No existía otra alternativa: el grupo de campesinos desplazados emigraron a Bogotá, dado que no tenían ninguna seguridad jurídica.
—Señor Alto Comisionado, afuera hay un grupo de desplazados del Pacífico que quieren hablar con usted —dijo la secretaria del despacho.
—¿Qué problema de orden público hay? Mándelos al Ministerio del Interior.

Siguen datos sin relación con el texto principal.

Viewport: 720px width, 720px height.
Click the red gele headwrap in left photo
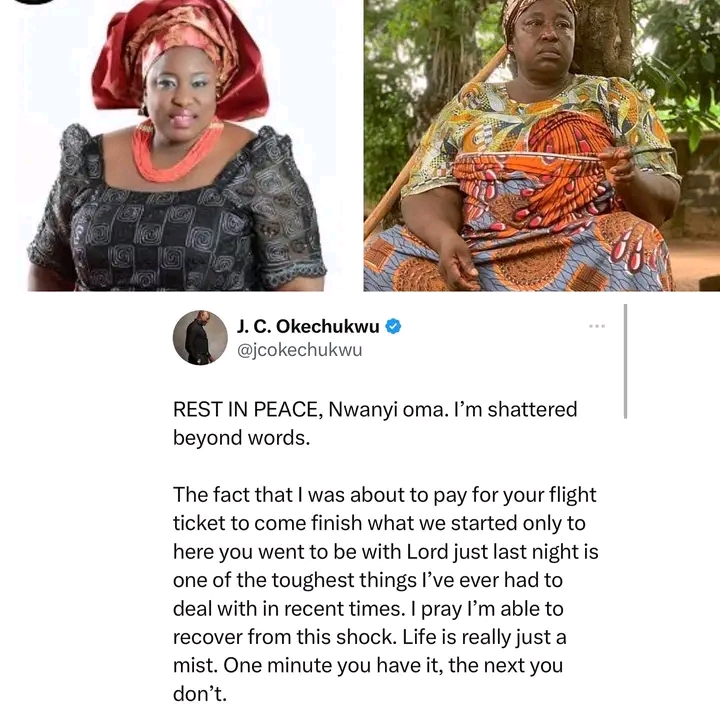[x=179, y=57]
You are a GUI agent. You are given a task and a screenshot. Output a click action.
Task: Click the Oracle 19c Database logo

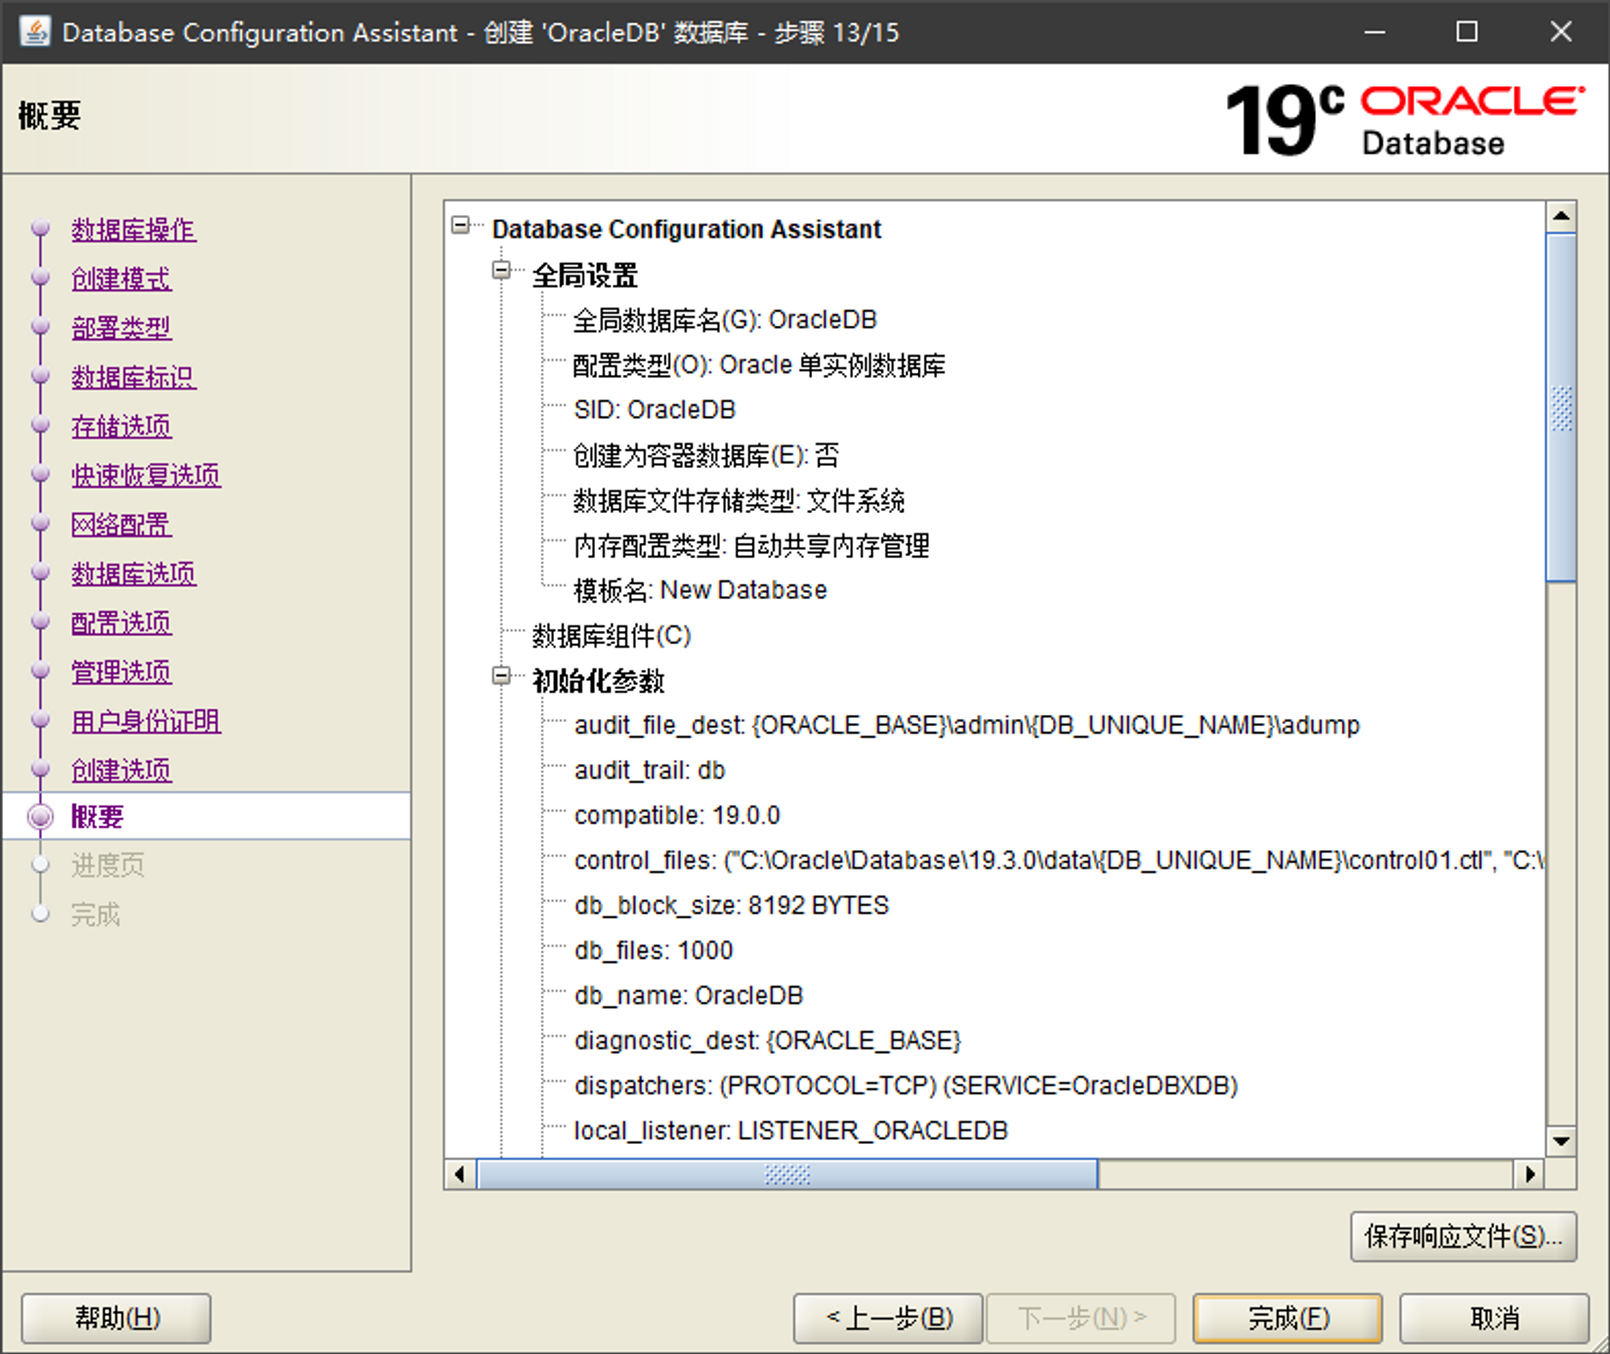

—Doctor, esa gente no quiere ir para ningún lado. Dicen que, si usted no los atiende, se quedarán aguantando frío hasta que los escuchen. Les da lo mismo fallecer aquí en Bogotá que allá en su territorio. Que de todos modos van a morir si no ponen en cintura a los insurgentes.
—Bueno, hágalos seguir.
El vocero de los desplazados hizo el análisis de la penosa situación que se estaba viviendo en la región. Manifestó que el conflicto no era culpa de ellos, que no lo habían propiciado. Dijo que era un problema de Estado, por el olvido secular al que habían sometido al Pacífico. El Alto Comisionado trató de convencerlos de que el Ministerio de Defensa había tomado medidas de hecho con la presencia de la policía y el ejército, y que, por ahora, no podía el Gobierno central hacer más. Que dejaran de echarle la culpa al glifosato y a los insurgentes, que el problema era la siembra de la bendita mata de coca. Los campesinos salieron desalentados de la reunión, pero no se amilanaron; a su territorio llegarían algún día con soluciones efectivas al conflicto.
Con el tiempo, organizaron un colectivo de desplazados, que tuvo eco en otras regiones del país, y que eran víctimas del mismo flagelo. Su presión fue tan grande que en Bogotá el Gobierno central los escuchó y tuvo que negociar con los grupos insurgentes y acabar con la fumigación de glifosato. Al firmarse el Acuerdo de Paz, les devolvieron sus tierras, se juntaron con la familia y recuperaron la memoria cultural que habían perdido.
En el Pacífico no hubo venganza alguna contra los grupos al margen de la ley que se acogieron a la justicia. Aquí nadie ganó en el conflicto, sólo se impuso la bendita mata de coca que cada día crece e invade más el territorio del litoral Pacífico.